Un jeune employé de Carrefour en contrat d’apprentissage à “Complément d’enquête”

A Marseille, les alternants rencontrés dans un hypermarché des quartiers populaires n’ont pas eu de cours du tout depuis près d’un an, à l’image de Sarah (dont le nom a été modifié), 23 ans, caissière en contrat d’apprentissage depuis un an. Elle fondait pourtant beaucoup d’espoirs sur le diplôme qu’elle devait obtenir à l’issue de la formation. “Ils nous ont menés en bateau pendant un an, estime-t-elle. A chaque fois qu’on demandait, ils nous disaient ‘Oui, le mois prochain, le mois prochain’. Après, ils nous ont dit ‘Tout le mois de janvier, vous allez passer un mois de formation’. Mais au final, il n’y a rien eu de tout ça.

“Un cas unique”, répond Carrefour

Pour son dernier jour, Sarah a accepté de porter une caméra cachée. Surprise : la responsable des caisses et la directrice des ressources humaines du magasin lui proposent d’effectuer une deuxième année en contrat d’alternance, mais cette fois dans une autre école. “Le diplôme Carrefour, honnêtement, il ne te servira à rien.
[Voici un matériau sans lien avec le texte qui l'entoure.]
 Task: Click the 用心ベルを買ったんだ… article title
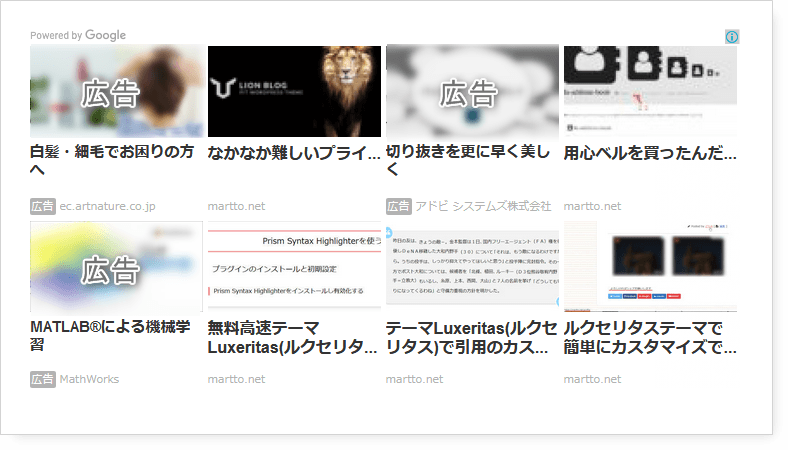pos(650,153)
Je te le dis cash, expose la DRH. Tu vas aller postuler chez Auchan, ils vont s’en foutre que tu aies fait ça ou pas.” N’ayant pas donné suite, Sarah a terminé son année sans le diplôme promis, comme sa dizaine de camarades apprentis dans le même magasin.

Après avoir visionné les éléments que nous avons recueillis, l’ancienne ministre du Travail Muriel Pénicaud, architecte de la réforme de l’apprentissage, juge la situation “choquante”. Selon elle, si les faits sont confirmés par l’autorité de régulation, le groupe Carrefour “sera sanctionné par les pouvoirs publics”. Elle considère aujourd’hui que les primes allouées aux grandes entreprises, qu’elle a elle-même contribué à mettre en place, devraient être réduites, voire supprimées.

Ni le PDG de Carrefour, Alexandre Bompard, ni la DRH France du groupe n’ont donné suite aux propositions d’interview de “Complément d’enquête”. Dans un mail, le groupe souligne que la situation à Marseille est un “cas unique” et qu’“une solution a depuis été trouvée.” Le service de presse du groupe assure qu’une étude réalisée par Carrefour auprès de ses alternants a montré que 92% d’entre eux étaient satisfaits de leur apprentissage.

Source : France TV / Info

“A qui profitent les milliards de l’apprentissage ?” , une enquête de Camille Le Pomellec, Clément Fabre, Bruno Maruani et Jeanne Bureau pour Hikari, sera diffusée dans l’émission “Complément d’enquête” sur France 2, jeudi 25 avril à 23 heures, et sur france.tv.